### PROVIDED TEXT
======

There is another reason why passing tests give us weaker evidence than we intuitively feel they do. When a test passes, it confirms something we already expected to be true. We wrote the test because we believed the system should behave that way. Confirmation of an existing belief is the weakest form of evidence, because it does not probe the limits of the belief. It merely restates it in executable form.

This is why some experienced testers may feel a mild, persistent unease even in the face of thousands of passing tests. It is epistemological hygiene built through experience at work.

Why Does a Failed Test Reveal More?

If passing tests give us weaker evidence than we expect, failing tests give us stronger evidence than we typically acknowledge.

A failing test is a learning opportunity. It tells you that you need to investigate. Does the world match your model of it, or is there something else going wrong? Failing tests in any empirical discipline are the engine of understanding. Physics advances when experiments produce results inconsistent with the prevailing theory. Medicine advances when patients respond unexpectedly to treatment. Software understanding advances when a test fails.

There is a philosophical tradition — associated with the Austrian-British thinker Karl Popper — which holds that no amount of confirming evidence can prove a general statement true, but a single disconfirming observation can prove it false. A thousand white swans do not prove that all swans are white. One black swan, however, does prove that not all swans are white.

The same asymmetry applies in testing. Consider this modification to the earlier example:

Python
 
def test_expired_discount_is_rejected():

    cart = Cart()

    cart.add_item(Product(name='Laptop', price=1000.00), quantity=1)

======

Collected data
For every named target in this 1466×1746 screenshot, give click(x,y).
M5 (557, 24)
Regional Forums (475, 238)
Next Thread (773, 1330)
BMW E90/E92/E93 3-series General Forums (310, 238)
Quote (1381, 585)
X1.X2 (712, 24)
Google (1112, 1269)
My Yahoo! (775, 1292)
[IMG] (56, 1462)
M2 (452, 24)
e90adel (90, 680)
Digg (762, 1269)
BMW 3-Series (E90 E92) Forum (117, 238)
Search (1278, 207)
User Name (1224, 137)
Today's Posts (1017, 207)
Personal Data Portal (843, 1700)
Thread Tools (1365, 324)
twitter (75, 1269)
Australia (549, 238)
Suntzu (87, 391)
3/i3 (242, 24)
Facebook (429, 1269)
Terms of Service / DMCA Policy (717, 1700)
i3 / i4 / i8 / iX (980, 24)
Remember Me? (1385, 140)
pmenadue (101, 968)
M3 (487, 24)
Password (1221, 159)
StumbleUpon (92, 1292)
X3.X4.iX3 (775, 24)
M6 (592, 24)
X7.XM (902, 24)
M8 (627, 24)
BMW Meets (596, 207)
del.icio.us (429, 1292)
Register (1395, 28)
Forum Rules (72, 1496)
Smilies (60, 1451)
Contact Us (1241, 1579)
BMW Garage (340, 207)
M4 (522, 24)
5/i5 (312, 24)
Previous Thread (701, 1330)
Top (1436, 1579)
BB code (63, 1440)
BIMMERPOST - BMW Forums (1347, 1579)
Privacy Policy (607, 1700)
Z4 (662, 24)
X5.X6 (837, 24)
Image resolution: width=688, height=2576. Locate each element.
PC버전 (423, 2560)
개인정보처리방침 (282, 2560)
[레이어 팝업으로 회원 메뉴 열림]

======

### WORK INSTRUCTIONS
1. According to the passage on passing and failing tests, which thinker is associated with the idea that a single disconfirming observation can prove a general statement false?
2. Pick up the passage on what passing and failing tests reveal directly after its final line and write what comes next.

### REPLIES
1. Karl Popper, the Austrian-British thinker.

2.
    cart.apply_discount(code='EXPIRED99', percent=10)

    # We expect the discount to be silently ignored

    assert cart.total() == 1000.00


Suppose this test fails — suppose cart.total() returns 900.00. What do we now know?

We know something precise and actionable: the system is applying expired discount codes. We know the specific condition under which it happens. We know the exact incorrect output. We can trace the code path. We can fix it. The failing test has given us a map to the problem.

More importantly, the failing test has revealed something about the gap between our model of the system and its actual behavior. That gap is where risk lives. Every untested gap is a place where your mental model of the software could potentially diverge from what the software actually does. Failing tests can close those gaps. Passing tests, at best, could confirm that a particular gap does not exist.

signal what it means

Passing test

One specific path through the system matched expectations. The model and reality agree on this point.

Failing test

The system's actual behavior diverged from the expected behavior. The model is wrong somewhere — and we now know where.

Test that was never written

No evidence either way. The gap exists, and we have chosen not to look at it.

Test that was written but deleted

The team once had a reason to suspect a problem here. They think that this is not the case or that the same risk is covered by another test.

Flaky test

The system's behavior is non-deterministic under this condition, or the test is sensitive to environmental factors it should not be sensitive to. Either is a signal worth investigating.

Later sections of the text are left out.